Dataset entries
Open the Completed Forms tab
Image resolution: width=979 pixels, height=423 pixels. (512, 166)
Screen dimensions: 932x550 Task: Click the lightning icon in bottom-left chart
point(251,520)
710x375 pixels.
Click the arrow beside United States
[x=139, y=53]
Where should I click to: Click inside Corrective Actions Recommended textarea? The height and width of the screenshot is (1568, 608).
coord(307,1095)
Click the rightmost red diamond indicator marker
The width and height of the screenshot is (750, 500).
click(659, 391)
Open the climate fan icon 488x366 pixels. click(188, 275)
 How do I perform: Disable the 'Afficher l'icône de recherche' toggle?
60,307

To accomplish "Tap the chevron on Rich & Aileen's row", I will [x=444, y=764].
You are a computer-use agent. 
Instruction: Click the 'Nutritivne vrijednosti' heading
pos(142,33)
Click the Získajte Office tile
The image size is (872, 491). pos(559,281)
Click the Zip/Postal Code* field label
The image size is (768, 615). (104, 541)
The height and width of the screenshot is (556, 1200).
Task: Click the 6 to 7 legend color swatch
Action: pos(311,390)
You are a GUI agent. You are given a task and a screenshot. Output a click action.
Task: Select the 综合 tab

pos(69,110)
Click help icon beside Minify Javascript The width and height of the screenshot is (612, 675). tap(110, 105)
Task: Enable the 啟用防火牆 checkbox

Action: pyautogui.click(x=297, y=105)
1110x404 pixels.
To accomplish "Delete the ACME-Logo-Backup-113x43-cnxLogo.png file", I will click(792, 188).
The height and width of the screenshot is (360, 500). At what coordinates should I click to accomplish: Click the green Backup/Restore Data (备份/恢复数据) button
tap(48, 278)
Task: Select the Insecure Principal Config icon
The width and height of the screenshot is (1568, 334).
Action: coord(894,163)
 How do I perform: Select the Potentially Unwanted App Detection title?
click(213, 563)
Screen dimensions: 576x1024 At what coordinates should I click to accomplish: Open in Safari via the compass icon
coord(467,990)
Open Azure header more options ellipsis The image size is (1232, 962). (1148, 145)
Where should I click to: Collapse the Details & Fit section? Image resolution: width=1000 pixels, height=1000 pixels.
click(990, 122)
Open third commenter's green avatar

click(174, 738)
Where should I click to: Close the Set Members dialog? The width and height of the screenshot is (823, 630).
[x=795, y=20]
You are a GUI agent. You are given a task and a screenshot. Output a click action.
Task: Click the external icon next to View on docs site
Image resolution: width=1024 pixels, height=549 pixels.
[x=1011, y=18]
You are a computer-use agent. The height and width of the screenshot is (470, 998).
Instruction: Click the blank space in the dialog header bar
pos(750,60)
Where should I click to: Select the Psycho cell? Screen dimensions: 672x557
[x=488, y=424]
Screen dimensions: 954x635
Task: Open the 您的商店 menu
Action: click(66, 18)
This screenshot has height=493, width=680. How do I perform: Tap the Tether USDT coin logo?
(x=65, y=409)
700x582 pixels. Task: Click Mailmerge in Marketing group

Problem requirements: Keep only those lines of the records that hold "will", and return them.

Your solution:
To accomplish "Tap the chevron on Rich & Aileen's row", I will [x=444, y=764].
To accomplish "Delete the ACME-Logo-Backup-113x43-cnxLogo.png file", I will click(792, 188).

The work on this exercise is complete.